Title:Novel Coumarin Containing Dithiocarbamate Derivatives as Potent α-Glucosidase Inhibitors for Management of Type 2 Diabetes
Volume: 17
Issue: 3
Author(s): Marjan Mollazadeh, Maryam Mohammadi-Khanaposhtani, Yousef Valizadeh, Afsaneh Zonouzi, Mohammad A. Faramarzi, Mitra Kiani, Mahmood Biglar, Bagher Larijani, Haleh Hamedifar , Mohammad Mahdavi *Mir Hamed Hajimiri*
Affiliation:
- Endocrinology and Metabolism Research Center, Endocrinology and Metabolism Clinical Sciences Institute, Tehran University of Medical Sciences, Tehran,Iran
- Nano Alvand Company, Avicenna Tech Park, Tehran University of Medical Sciences, Tehran,Iran
Keywords:
Anti-diabetic activity, α-glucosidase, molecular docking, coumarin, dithiocarbamate, in vitro evaluation.
Abstract:
Background: α-Glucosidase is a hydrolyzing enzyme that plays a crucial role in the degradation
of carbohydrates and starch to glucose. Hence, α-glucosidase is an important target in carbohydrate
mediated diseases such as diabetes mellitus.
Objective: In this study, novel coumarin containing dithiocarbamate derivatives 4a-n were synthesized
and evaluated against α-glucosidase in vitro and in silico.
Methods: These compounds were obtained from the reaction between 4-(bromomethyl)-7-
methoxy-2H-chromen-2-one 1, carbon disulfide 2, and primary or secondary amines 3a-n in the
presence of potassium hydroxide and ethanol at room temperature. In vitro α-glucosidase inhibition
and kinetic study of these compounds were performed. Furthermore, a docking study of the most
potent compounds was also performed by Auto Dock Tools (version 1.5.6).
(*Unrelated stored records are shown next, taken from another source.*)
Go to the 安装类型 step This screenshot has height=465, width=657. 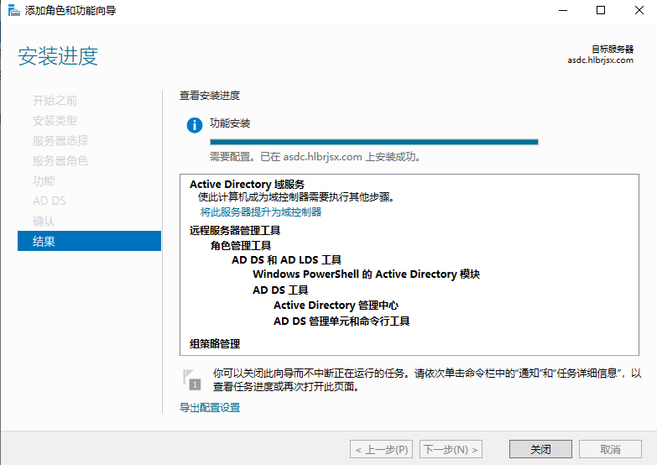click(x=55, y=121)
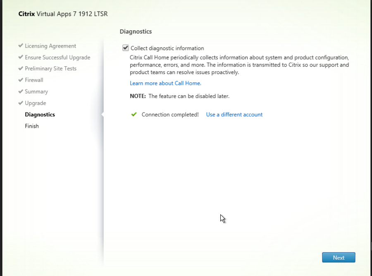Click the Diagnostics page heading
This screenshot has height=276, width=372.
(x=136, y=31)
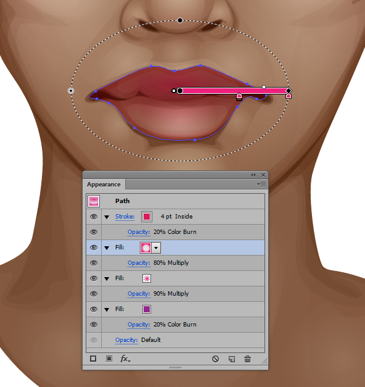The image size is (365, 387).
Task: Click the pink Stroke color swatch
Action: (x=147, y=217)
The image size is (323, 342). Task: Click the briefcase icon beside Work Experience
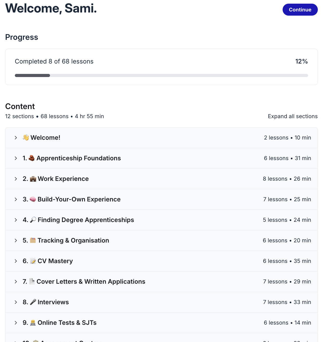pos(33,179)
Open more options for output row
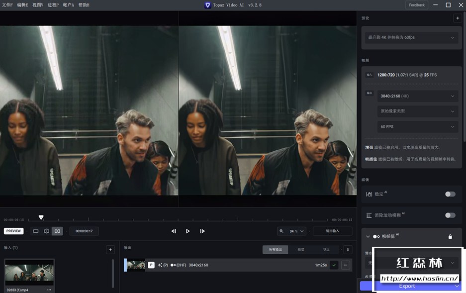The width and height of the screenshot is (466, 293). coord(345,265)
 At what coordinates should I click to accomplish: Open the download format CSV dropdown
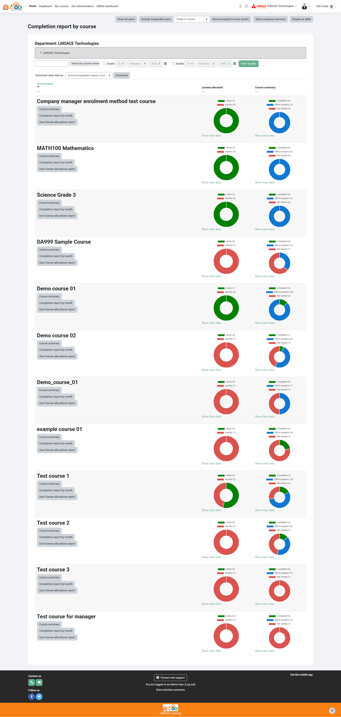[x=89, y=75]
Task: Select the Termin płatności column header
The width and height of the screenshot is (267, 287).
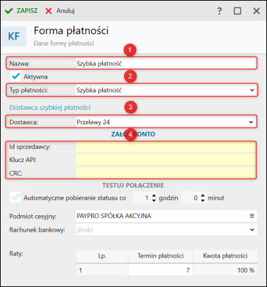Action: 161,256
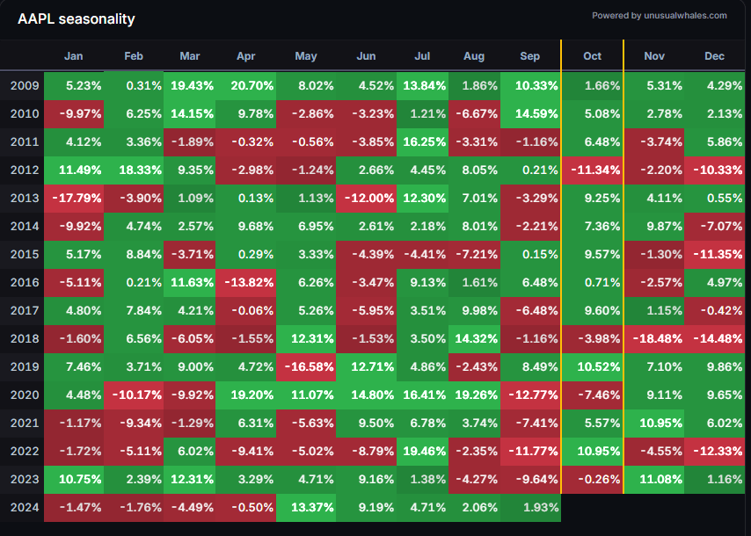Click the -18.48% cell in November 2018
This screenshot has width=751, height=536.
click(x=653, y=339)
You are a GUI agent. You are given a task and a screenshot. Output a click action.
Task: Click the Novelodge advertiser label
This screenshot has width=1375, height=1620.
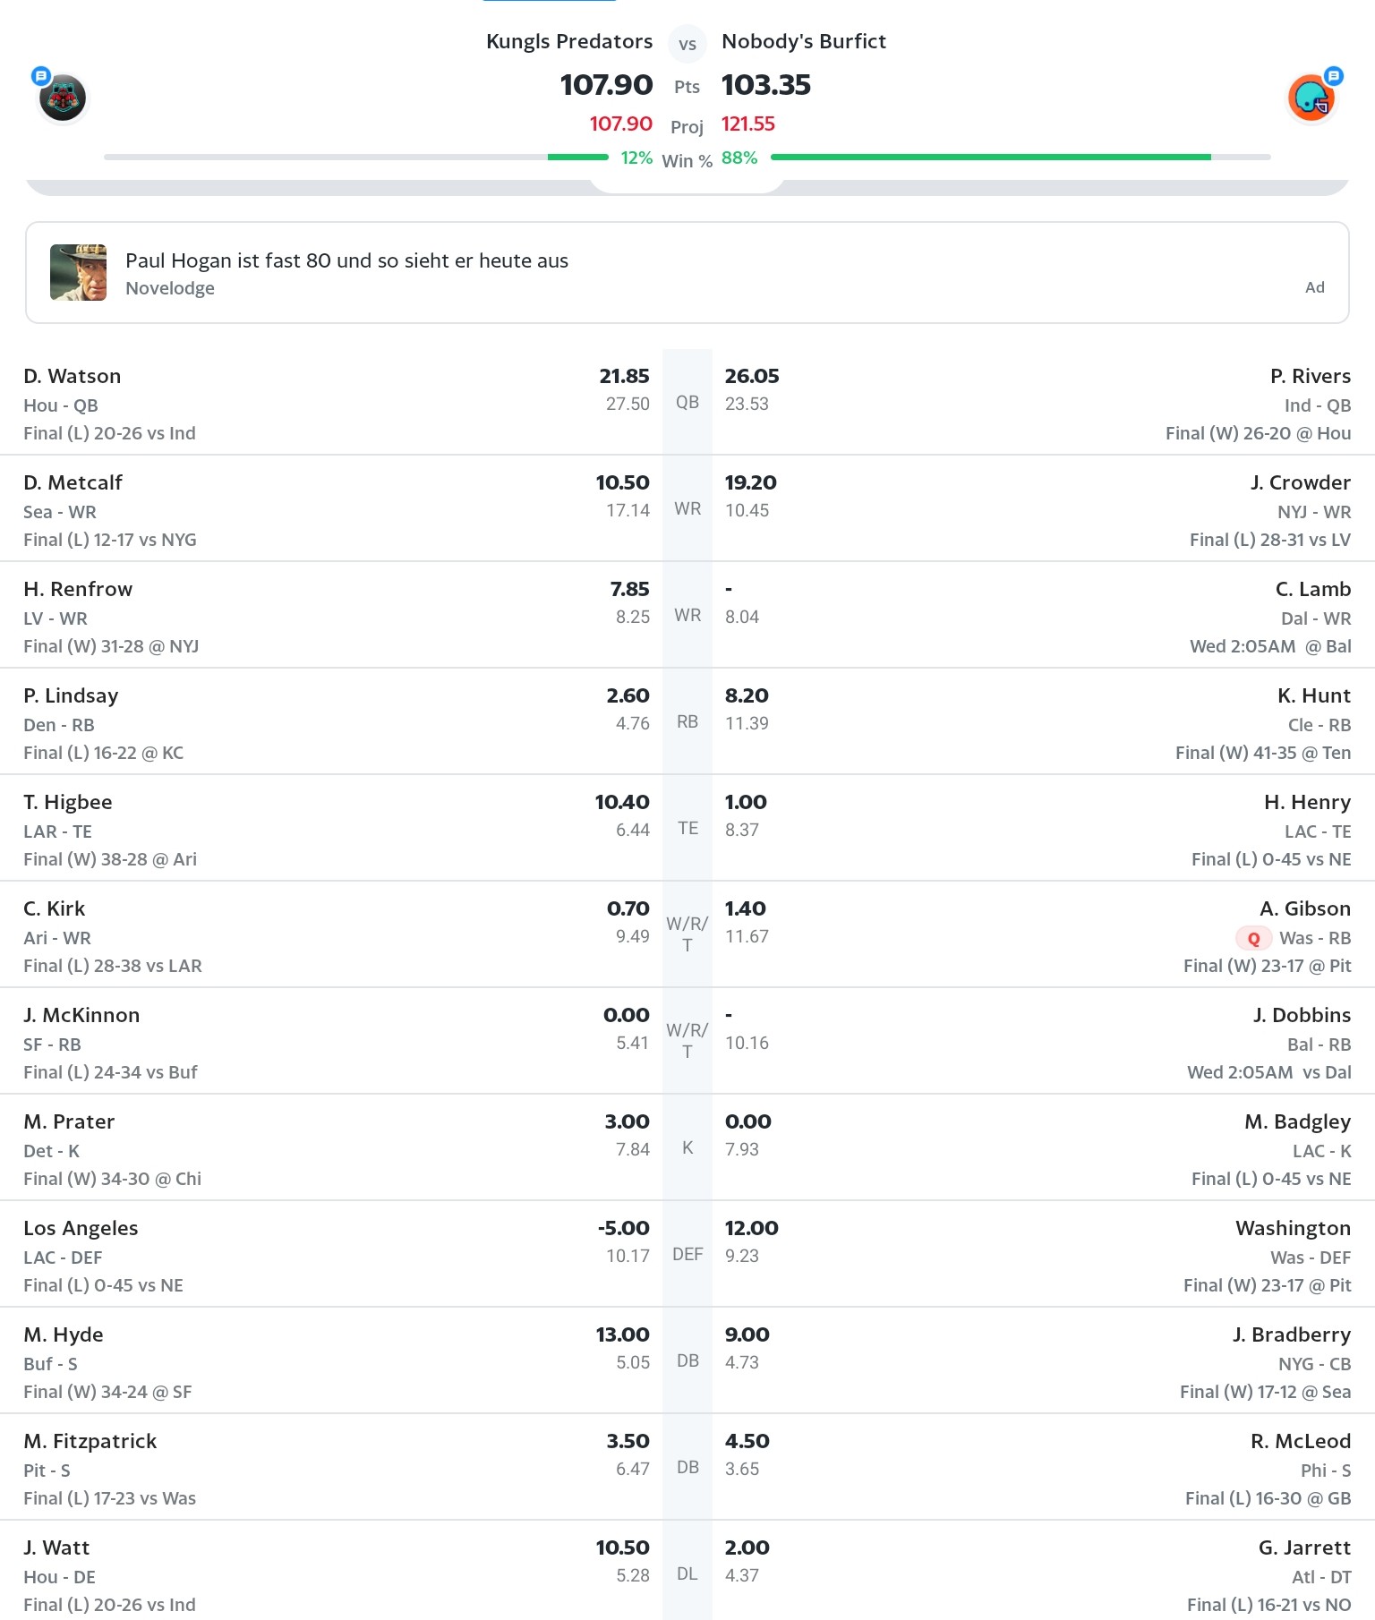click(170, 288)
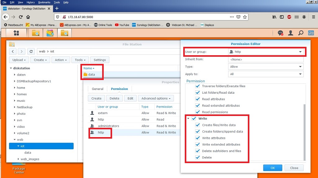Open the DSM Main Menu grid icon
Viewport: 318px width, 178px height.
16,33
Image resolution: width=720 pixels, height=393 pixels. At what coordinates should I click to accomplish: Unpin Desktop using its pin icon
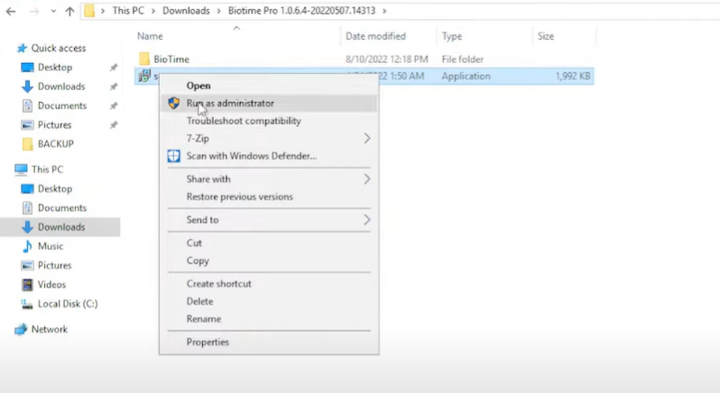(114, 68)
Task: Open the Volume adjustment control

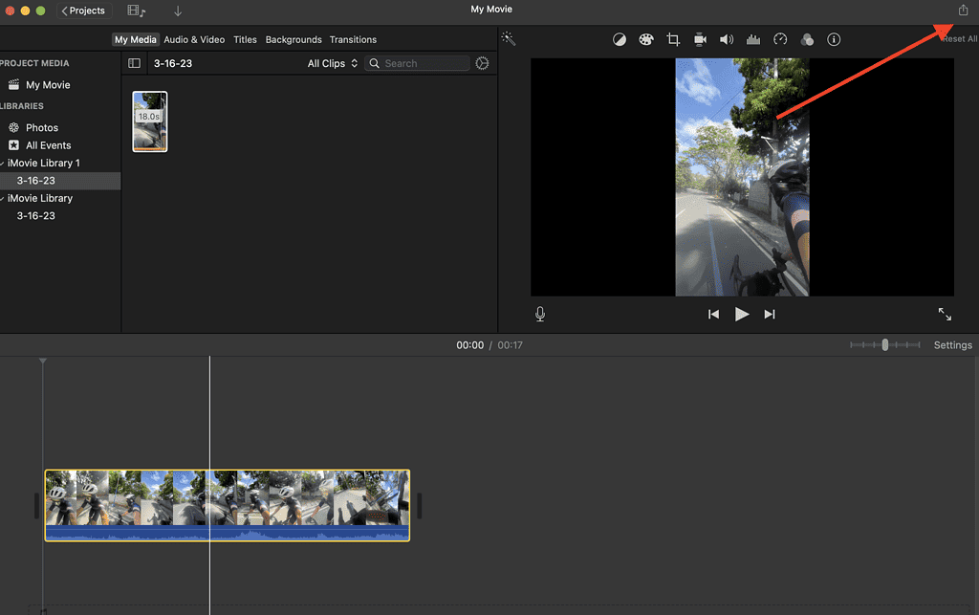Action: pyautogui.click(x=727, y=39)
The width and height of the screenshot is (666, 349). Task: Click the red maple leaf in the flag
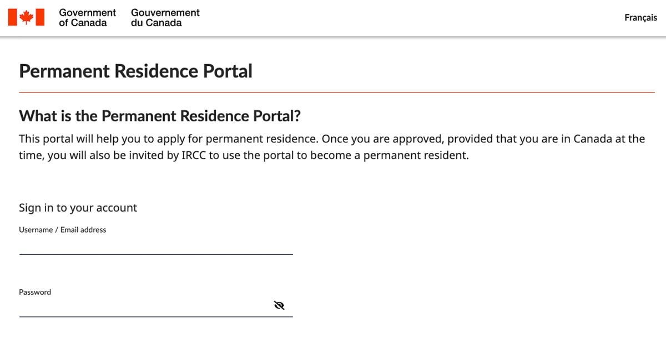26,17
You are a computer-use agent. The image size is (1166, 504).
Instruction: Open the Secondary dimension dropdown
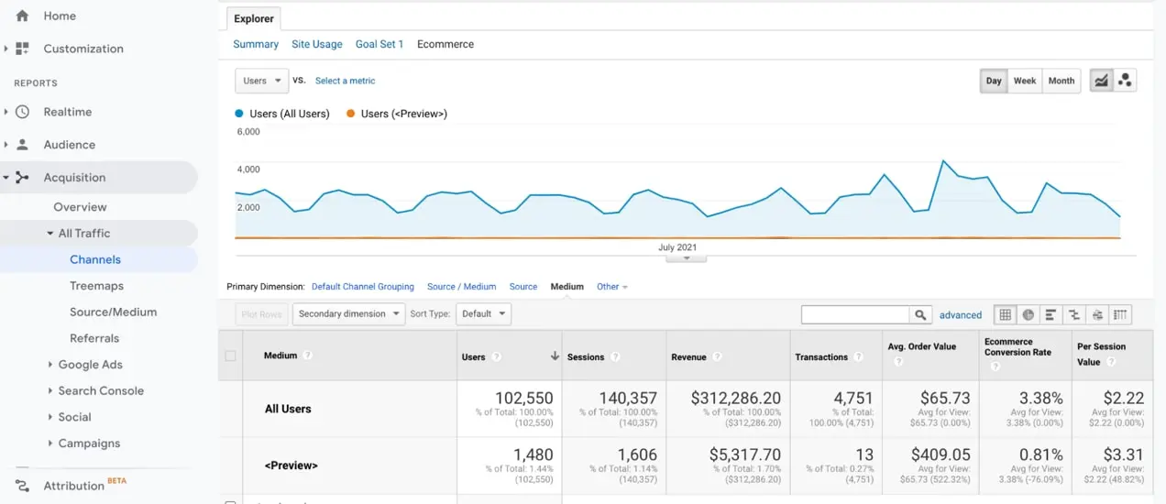[348, 313]
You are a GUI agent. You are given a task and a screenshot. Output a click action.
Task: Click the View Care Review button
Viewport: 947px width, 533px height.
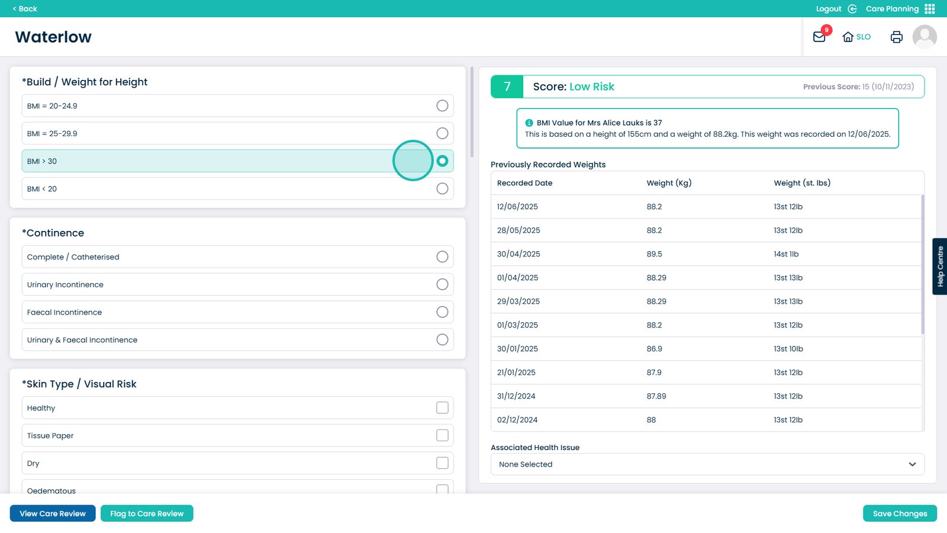point(53,513)
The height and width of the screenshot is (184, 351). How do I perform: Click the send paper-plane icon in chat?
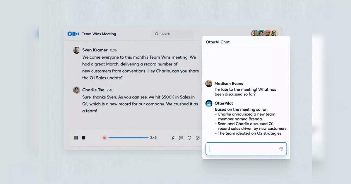pyautogui.click(x=281, y=148)
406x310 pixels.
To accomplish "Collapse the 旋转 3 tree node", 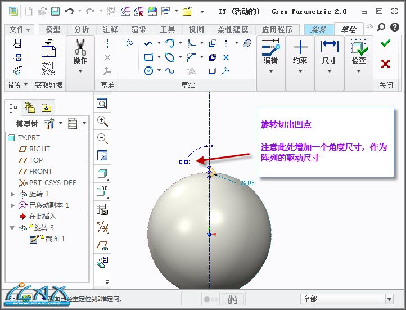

Results: Obtained results showed that all the synthesized compounds exhibited prominent inhibitory
activities (IC50 = 85.0 ± 4.0-566.6 ± 8.6 μM) in comparison to acarbose as a standard inhibitor
(IC50 = 750.0 ± 9.0 μM). Among them, the secondary amine derivative 4d with pendant indole
group was the most potent inhibitor. Enzyme kinetic study of the compound 4d revealed that this
compound competes with a substrate to connect to the active site of α-glucosidase and therefore is
a competitive inhibitor. Moreover, a molecular docking study predicted that this compound interacted
with the α-glucosidase active site pocket.
Conclusion: Our results suggest that the coumarin-dithiocarbamate scaffold can be a promising lead
structure for designing potent α-glucosidase inhibitors for the treatment of type 2 diabetes.